The trade is bullish in direction but flexible in outcome. The stock can rise, drift sideways, or even fall to the strike, and the position still captures the full premium. The cost basis on assignment would be $68.50, meaningfully below the current print. The delta on the put is around 28, which implies roughly a 72% to 73% probability of expiring profitable. The trade-off, of course, is that the seller must be willing and able to own the shares at $73 if assigned — meaning the structure is only appropriate for an investor who is comfortable being a long-term holder.
The Broader Tape
The setup for the trading week sits against a market that continues to grind higher on the back of the semiconductor complex. Nvidia, AMD, Intel, Micron, and Qualcomm are all driving the broader index, and that momentum is still intact even as volatility threatens to creep back in.
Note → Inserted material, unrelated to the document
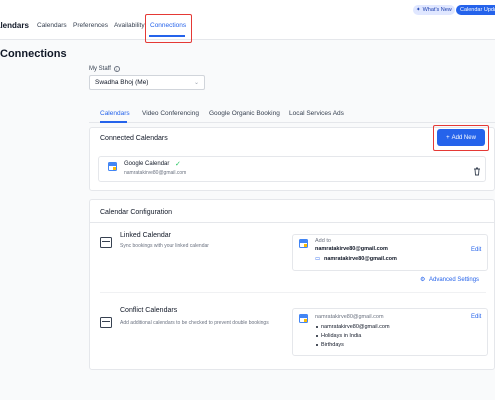  Describe the element at coordinates (122, 82) in the screenshot. I see `staff-select-value: Swadha Bhoj (Me)` at that location. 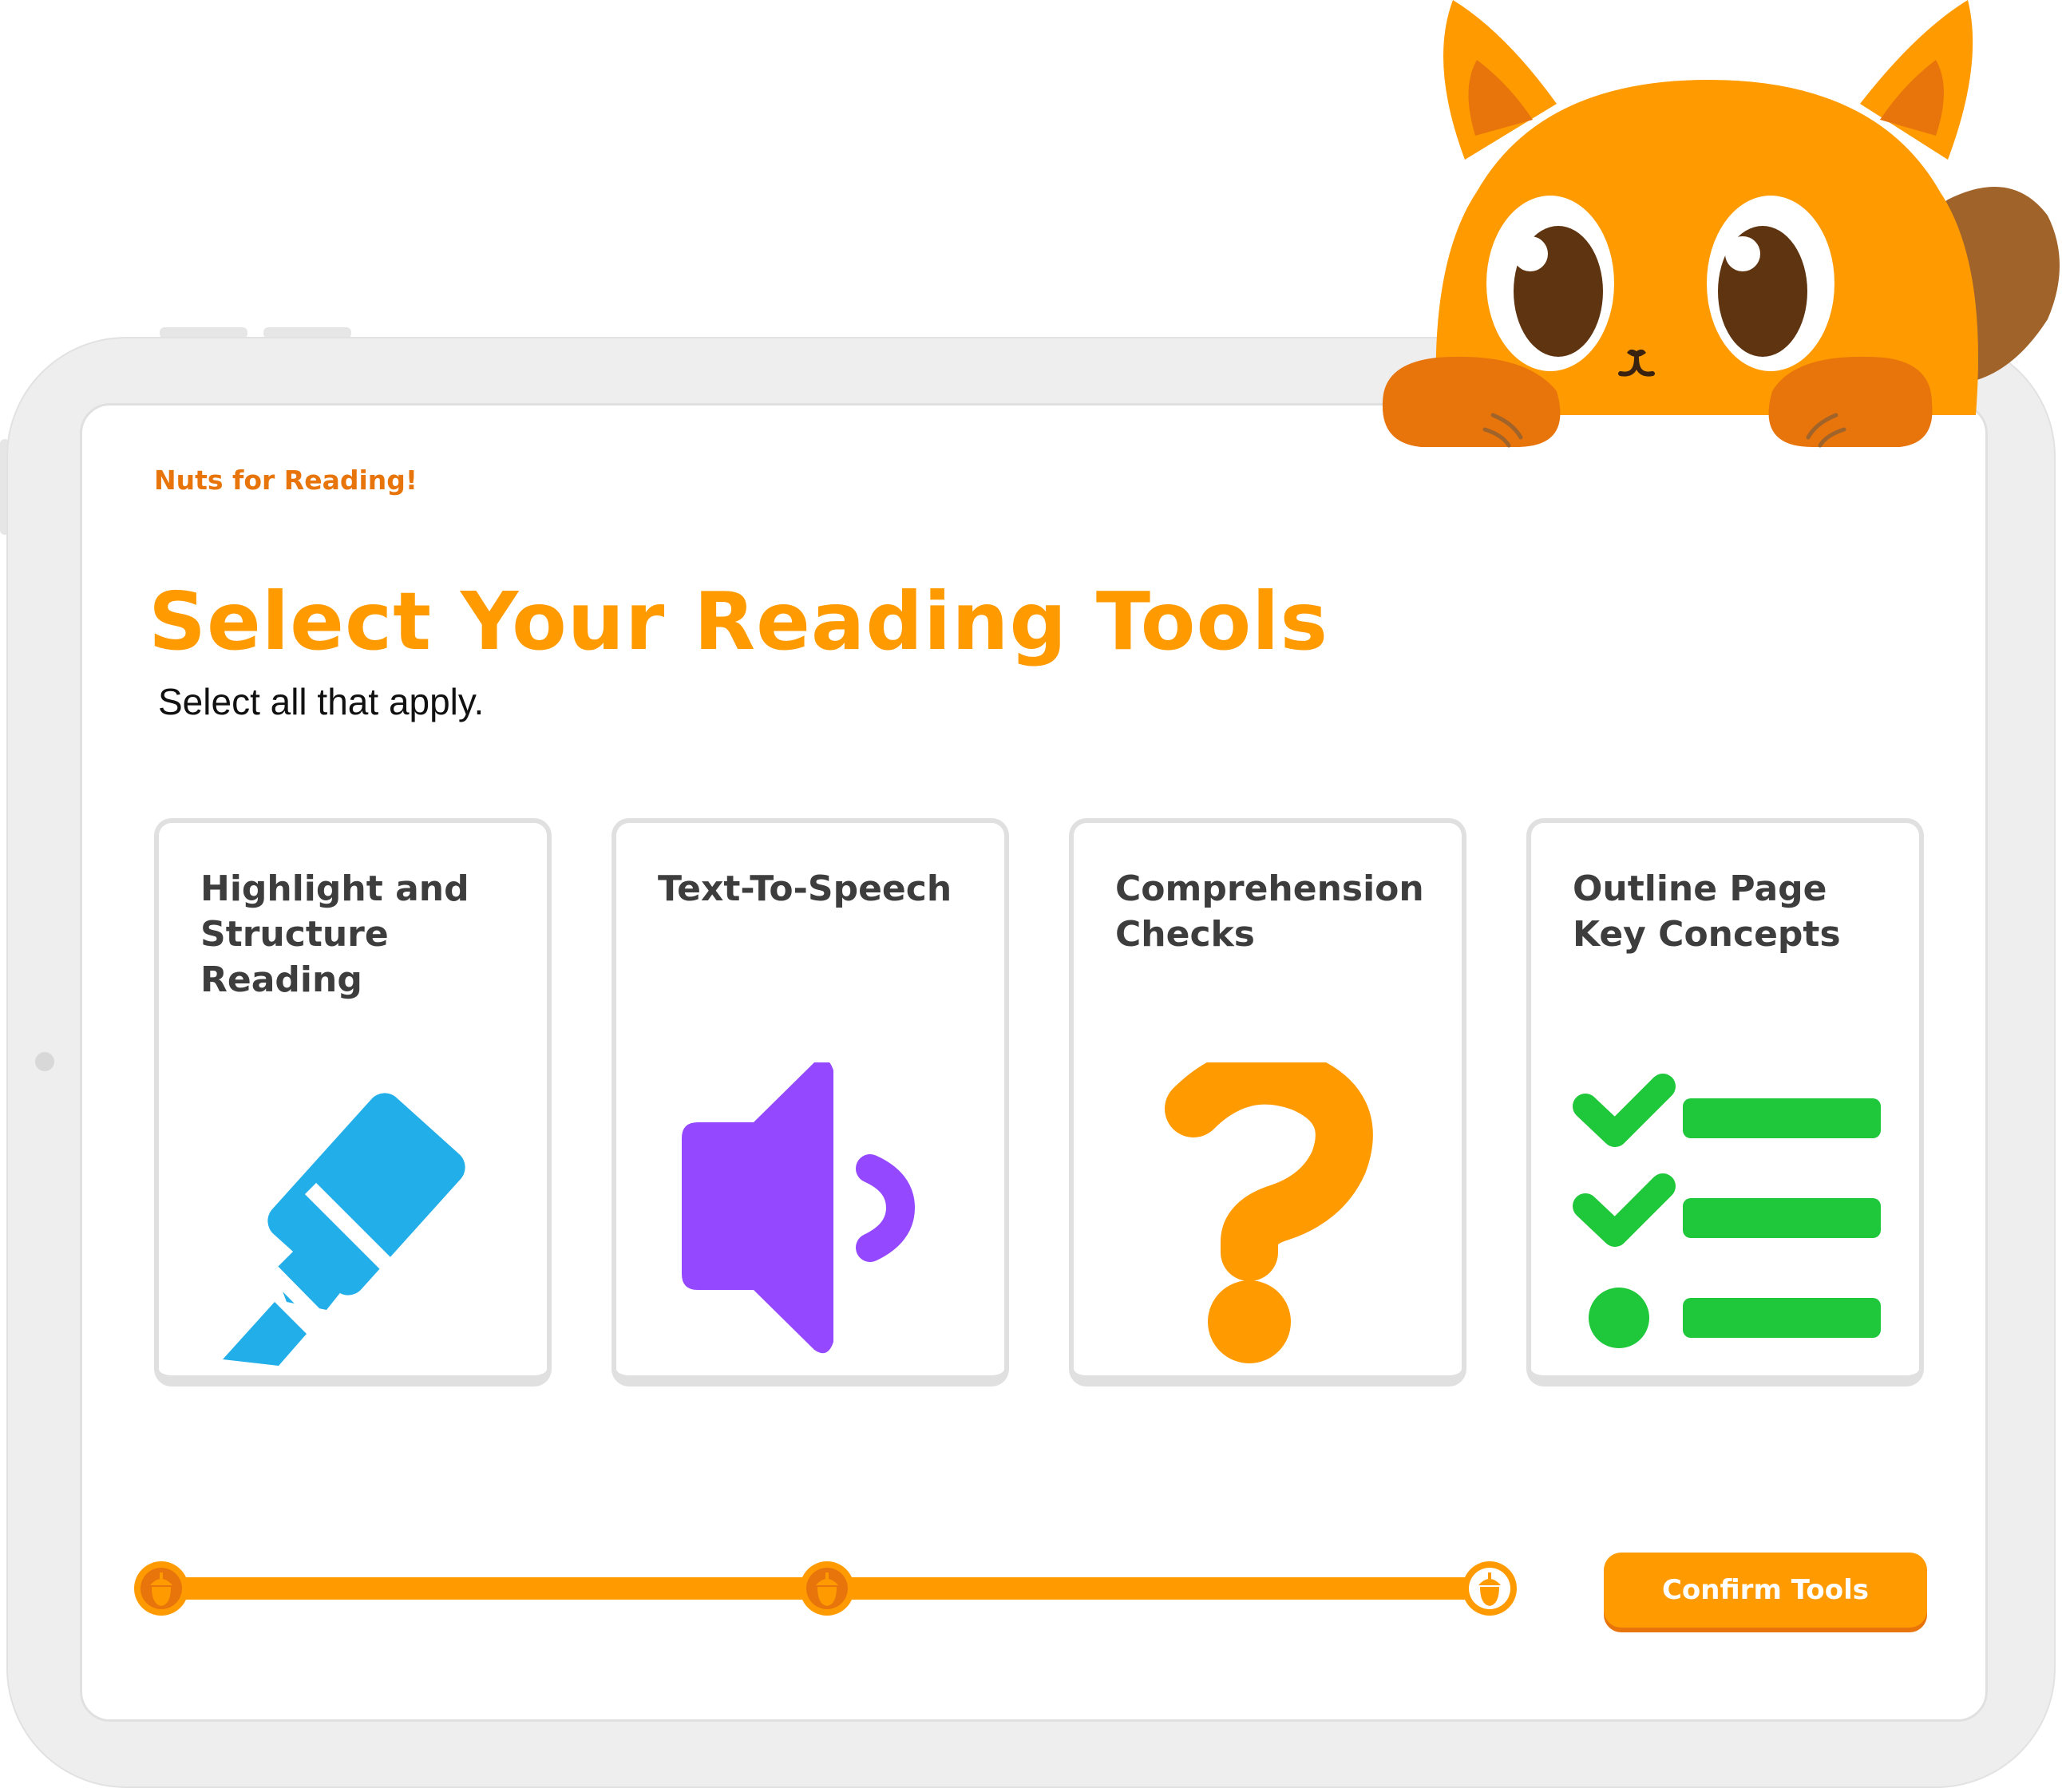 I want to click on confirm-tools-button: Confirm Tools, so click(x=1766, y=1590).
CPI prints and the interest-rate trajectory will eventually reassert themselves at the front of the narrative, but for now the chip cycle is doing the heavy lifting. For space names, that backdrop is helpful — risk-on tape, an appetite for long-duration growth, and a steady stream of catalysts from adjacent sectors keep capital flowing into the theme.
What to Watch
The earnings release itself is a milestone, but the more important signal will be the language around launch timing, the response to the New Glenn disruption, and any tangible progress in monetizing the MNO relationships. Spectrum value and partnership reach are the foundation of the equity story. Execution against a tight deployment schedule is the variable that will determine whether the stock keeps climbing or has to wait for the fundamentals to grow into the multiple it has already earned.